Your task
In the records that follow, find the line with "1372x872 pixels."; from there, retype every line exactly through the line with "Given: Open the Home page header", which also belongs to the answer.

--

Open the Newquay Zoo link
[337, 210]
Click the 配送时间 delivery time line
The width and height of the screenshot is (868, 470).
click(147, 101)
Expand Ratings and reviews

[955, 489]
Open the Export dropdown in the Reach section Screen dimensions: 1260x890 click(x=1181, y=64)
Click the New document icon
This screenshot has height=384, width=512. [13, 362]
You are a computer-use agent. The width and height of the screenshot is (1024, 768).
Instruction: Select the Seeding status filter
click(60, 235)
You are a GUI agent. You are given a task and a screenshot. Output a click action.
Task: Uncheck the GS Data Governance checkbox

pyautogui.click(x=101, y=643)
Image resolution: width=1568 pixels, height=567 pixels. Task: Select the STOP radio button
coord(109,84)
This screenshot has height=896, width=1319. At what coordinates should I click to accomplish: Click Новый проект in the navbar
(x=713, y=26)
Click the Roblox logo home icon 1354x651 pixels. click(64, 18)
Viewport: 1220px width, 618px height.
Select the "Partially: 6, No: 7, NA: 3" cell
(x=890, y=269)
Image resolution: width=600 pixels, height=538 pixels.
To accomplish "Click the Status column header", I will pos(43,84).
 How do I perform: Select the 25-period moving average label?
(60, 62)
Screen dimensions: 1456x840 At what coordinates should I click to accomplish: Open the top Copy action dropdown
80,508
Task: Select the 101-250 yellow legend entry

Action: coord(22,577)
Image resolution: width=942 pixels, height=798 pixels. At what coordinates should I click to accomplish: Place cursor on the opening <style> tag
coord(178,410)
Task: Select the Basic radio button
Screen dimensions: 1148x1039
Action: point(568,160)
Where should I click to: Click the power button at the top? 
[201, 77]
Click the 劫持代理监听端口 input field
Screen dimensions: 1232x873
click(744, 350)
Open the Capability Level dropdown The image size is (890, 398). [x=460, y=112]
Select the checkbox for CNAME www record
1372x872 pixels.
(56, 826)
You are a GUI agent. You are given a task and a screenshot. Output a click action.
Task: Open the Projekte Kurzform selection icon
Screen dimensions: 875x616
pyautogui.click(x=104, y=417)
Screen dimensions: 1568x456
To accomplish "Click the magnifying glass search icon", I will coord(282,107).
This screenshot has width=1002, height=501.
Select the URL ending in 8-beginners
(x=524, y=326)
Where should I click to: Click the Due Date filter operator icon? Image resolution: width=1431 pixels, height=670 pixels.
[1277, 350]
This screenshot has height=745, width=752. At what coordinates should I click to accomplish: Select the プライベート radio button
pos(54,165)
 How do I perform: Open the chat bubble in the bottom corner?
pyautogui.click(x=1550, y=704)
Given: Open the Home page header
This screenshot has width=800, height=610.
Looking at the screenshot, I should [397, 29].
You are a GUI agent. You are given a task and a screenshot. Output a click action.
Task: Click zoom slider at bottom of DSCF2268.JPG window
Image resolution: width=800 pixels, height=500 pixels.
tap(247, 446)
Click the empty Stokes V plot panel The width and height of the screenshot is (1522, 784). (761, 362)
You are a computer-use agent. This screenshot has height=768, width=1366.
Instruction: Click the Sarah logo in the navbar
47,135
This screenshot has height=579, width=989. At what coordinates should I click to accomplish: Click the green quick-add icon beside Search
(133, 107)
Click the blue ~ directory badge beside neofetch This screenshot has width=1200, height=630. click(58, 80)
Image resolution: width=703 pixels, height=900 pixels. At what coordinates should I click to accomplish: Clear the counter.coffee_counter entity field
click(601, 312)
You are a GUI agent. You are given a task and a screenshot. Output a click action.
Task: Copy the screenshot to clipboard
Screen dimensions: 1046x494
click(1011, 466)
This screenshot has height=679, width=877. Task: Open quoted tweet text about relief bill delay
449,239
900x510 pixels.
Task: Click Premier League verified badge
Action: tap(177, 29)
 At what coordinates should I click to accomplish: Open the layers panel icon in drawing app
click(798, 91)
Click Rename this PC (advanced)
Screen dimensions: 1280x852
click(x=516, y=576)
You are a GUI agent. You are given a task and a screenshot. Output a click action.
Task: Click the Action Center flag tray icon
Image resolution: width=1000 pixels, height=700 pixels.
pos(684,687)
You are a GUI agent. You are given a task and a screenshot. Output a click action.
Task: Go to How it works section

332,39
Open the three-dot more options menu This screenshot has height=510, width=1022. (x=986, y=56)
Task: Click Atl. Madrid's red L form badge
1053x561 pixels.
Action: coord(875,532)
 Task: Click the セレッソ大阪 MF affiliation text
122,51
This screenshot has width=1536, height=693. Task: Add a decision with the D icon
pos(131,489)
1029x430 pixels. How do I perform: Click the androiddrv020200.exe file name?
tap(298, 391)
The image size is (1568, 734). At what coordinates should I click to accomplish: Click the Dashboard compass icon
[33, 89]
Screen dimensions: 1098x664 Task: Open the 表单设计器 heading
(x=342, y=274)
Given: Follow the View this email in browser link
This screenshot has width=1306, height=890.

--

The completed task
1372x872 pixels.
(56, 826)
You are a GUI agent. You are given a task and a screenshot. Output a click action.
Task: Open the Projekte Kurzform selection icon
Screen dimensions: 875x616
pyautogui.click(x=104, y=417)
Screen dimensions: 1568x456
To accomplish "Click the magnifying glass search icon", I will coord(282,107).
This screenshot has width=1002, height=501.
Select the URL ending in 8-beginners
(x=524, y=326)
Where should I click to: Click the Due Date filter operator icon? Image resolution: width=1431 pixels, height=670 pixels.
[1277, 350]
This screenshot has height=745, width=752. At what coordinates should I click to accomplish: Select the プライベート radio button
pos(54,165)
 How do I perform: Open the chat bubble in the bottom corner?
pyautogui.click(x=1550, y=704)
Given: Open the Home page header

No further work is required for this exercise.